# Anyone know difference between '79 Scrambler Phantom and Sx-100?



## LIFE OF SCHWINN (Jan 7, 2019)

Mine is hand brazed and has no gusset.  Pretty sure it's a Phantom,
but the catalog show a Phantom with what looks like electroforge?
Does anyone know if early ones were hand brazed?
Thanks,
jd


----------



## marching_out (Jan 7, 2019)

Not sure about the construction but looks identical to mine.

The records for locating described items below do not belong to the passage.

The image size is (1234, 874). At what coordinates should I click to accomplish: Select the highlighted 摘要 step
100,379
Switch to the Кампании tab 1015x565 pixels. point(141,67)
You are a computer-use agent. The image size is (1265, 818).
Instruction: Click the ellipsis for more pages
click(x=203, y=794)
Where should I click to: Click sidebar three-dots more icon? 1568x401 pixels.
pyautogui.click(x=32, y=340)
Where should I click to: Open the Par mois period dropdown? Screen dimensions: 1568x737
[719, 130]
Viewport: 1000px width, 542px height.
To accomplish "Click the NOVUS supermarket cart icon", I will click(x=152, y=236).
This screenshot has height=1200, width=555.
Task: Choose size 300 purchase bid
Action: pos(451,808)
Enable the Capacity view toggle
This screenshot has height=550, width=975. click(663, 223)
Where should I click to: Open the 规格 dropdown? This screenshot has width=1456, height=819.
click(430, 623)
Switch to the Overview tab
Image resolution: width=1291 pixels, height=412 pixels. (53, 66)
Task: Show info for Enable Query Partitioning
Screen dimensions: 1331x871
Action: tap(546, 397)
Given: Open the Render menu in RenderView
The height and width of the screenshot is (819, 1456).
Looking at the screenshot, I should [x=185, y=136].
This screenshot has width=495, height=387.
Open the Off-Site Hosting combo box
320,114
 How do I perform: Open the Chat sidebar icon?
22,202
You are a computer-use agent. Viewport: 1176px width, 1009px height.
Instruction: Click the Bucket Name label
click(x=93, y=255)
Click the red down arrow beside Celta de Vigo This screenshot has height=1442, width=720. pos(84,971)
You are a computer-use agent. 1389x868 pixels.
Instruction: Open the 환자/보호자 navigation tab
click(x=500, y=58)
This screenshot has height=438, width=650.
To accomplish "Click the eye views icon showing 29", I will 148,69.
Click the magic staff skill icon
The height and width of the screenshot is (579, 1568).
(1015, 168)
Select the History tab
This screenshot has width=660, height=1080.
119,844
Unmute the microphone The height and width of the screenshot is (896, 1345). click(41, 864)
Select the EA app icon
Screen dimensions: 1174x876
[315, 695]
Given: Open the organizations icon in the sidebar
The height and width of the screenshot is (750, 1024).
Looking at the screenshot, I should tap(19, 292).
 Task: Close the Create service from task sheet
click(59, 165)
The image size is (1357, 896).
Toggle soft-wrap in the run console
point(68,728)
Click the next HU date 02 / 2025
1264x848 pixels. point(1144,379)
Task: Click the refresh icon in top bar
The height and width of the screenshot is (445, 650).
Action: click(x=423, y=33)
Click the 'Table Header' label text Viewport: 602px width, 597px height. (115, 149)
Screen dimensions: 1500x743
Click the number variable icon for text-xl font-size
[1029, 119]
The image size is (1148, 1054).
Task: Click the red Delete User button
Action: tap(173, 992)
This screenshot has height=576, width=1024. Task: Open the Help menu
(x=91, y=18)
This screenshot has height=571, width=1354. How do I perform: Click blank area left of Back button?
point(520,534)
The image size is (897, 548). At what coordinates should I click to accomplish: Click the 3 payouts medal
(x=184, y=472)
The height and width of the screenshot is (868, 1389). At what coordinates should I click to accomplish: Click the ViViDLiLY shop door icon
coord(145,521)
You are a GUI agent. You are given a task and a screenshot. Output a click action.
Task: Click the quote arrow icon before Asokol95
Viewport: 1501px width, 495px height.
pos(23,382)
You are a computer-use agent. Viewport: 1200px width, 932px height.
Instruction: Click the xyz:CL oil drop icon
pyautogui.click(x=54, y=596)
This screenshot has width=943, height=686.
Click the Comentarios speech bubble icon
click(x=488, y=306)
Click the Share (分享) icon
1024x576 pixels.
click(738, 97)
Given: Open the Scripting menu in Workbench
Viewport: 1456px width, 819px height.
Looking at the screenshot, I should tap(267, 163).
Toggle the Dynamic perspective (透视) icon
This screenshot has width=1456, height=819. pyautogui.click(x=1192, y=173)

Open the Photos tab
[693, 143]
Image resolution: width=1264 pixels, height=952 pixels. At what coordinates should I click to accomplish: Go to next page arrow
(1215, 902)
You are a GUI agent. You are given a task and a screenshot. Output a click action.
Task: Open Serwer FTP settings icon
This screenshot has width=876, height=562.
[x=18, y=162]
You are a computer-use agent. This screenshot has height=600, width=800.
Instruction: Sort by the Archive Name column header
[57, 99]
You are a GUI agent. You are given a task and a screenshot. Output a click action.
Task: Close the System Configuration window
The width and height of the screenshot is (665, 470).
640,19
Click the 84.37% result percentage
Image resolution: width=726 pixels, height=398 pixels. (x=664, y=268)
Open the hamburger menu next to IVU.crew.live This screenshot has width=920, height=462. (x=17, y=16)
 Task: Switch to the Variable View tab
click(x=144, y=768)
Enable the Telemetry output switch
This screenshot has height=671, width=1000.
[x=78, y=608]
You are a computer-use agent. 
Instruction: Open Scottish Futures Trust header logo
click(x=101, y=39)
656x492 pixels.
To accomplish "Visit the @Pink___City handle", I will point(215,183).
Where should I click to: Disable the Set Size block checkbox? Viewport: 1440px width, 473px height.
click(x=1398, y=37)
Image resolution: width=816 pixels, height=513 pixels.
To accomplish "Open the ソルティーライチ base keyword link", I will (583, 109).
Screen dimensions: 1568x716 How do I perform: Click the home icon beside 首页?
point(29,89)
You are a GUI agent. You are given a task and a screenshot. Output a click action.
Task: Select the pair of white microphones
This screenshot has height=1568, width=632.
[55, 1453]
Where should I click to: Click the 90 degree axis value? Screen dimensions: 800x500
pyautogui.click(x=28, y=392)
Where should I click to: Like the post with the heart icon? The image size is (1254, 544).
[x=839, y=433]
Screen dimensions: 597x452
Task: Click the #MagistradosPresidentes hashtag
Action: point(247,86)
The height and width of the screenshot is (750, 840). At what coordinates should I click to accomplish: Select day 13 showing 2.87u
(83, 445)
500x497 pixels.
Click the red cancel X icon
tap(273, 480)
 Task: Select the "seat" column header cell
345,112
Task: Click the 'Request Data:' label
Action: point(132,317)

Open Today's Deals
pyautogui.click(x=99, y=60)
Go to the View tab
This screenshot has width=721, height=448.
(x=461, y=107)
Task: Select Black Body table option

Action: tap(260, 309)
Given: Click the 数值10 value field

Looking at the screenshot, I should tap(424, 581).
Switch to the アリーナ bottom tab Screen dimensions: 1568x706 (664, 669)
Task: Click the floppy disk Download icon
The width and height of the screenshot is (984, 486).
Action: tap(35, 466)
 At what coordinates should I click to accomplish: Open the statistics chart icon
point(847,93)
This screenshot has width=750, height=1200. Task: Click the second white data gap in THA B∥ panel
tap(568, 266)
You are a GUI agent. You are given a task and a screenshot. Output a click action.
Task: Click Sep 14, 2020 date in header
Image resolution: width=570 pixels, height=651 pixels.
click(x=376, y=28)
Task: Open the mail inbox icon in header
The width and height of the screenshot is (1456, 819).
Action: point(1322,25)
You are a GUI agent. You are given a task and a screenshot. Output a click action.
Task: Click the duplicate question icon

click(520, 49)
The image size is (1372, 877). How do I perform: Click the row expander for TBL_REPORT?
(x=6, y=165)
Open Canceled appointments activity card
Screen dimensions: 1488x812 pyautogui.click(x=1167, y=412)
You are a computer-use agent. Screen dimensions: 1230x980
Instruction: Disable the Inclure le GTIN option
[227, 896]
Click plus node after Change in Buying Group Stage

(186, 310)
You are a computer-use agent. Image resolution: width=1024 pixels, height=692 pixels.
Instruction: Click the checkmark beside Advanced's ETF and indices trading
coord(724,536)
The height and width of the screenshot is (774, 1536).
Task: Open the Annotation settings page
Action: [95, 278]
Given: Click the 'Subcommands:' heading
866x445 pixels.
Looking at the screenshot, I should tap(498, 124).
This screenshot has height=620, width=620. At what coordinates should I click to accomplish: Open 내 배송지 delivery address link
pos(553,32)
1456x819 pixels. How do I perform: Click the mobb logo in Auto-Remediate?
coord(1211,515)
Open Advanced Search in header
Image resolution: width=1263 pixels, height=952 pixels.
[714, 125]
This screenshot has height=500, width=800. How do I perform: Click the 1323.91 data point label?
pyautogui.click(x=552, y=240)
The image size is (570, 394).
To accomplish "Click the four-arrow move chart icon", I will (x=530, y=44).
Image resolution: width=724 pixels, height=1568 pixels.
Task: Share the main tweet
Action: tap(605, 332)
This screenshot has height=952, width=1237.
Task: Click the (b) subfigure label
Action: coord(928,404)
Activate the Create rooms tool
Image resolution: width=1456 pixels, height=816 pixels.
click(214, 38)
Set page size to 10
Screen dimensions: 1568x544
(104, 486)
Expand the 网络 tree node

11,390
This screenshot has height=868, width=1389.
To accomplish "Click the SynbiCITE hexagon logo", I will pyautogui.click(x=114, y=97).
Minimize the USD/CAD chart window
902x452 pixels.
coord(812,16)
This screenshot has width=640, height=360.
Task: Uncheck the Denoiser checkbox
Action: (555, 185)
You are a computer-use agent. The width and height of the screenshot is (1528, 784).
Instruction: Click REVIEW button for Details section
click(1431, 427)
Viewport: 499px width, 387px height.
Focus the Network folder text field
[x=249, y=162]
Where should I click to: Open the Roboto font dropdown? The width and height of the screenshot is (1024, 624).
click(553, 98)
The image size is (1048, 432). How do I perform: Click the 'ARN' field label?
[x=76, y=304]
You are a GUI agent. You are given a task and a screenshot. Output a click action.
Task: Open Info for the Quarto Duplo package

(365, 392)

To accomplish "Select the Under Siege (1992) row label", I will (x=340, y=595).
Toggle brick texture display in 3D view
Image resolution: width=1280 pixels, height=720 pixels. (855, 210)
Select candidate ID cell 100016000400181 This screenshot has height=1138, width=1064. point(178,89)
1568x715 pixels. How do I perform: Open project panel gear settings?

I've dated mine to 1979.


----------



## LIFE OF SCHWINN (Jan 7, 2019)

What's the date on your head badge?


----------



## marching_out (Jan 7, 2019)

2889


----------



## LIFE OF SCHWINN (Jan 7, 2019)

Maybe all the 1st year ones were hand brazed?  Yours is less than
100 days left in the year.


----------



## A.S.BOLTNUT (Jan 8, 2019)

LIFE OF SCHWINN said:


> Mine is hand brazed and has no gusset.  Pretty sure it's a Phantom,
> but the catalog show a Phantom with what looks like electroforge?
> Does anyone know if early ones were hand brazed?
> Thanks,
> ...





For sale ?


----------



## LIFE OF SCHWINN (Jan 8, 2019)

Maybe,
I'm not done with it.
jd


----------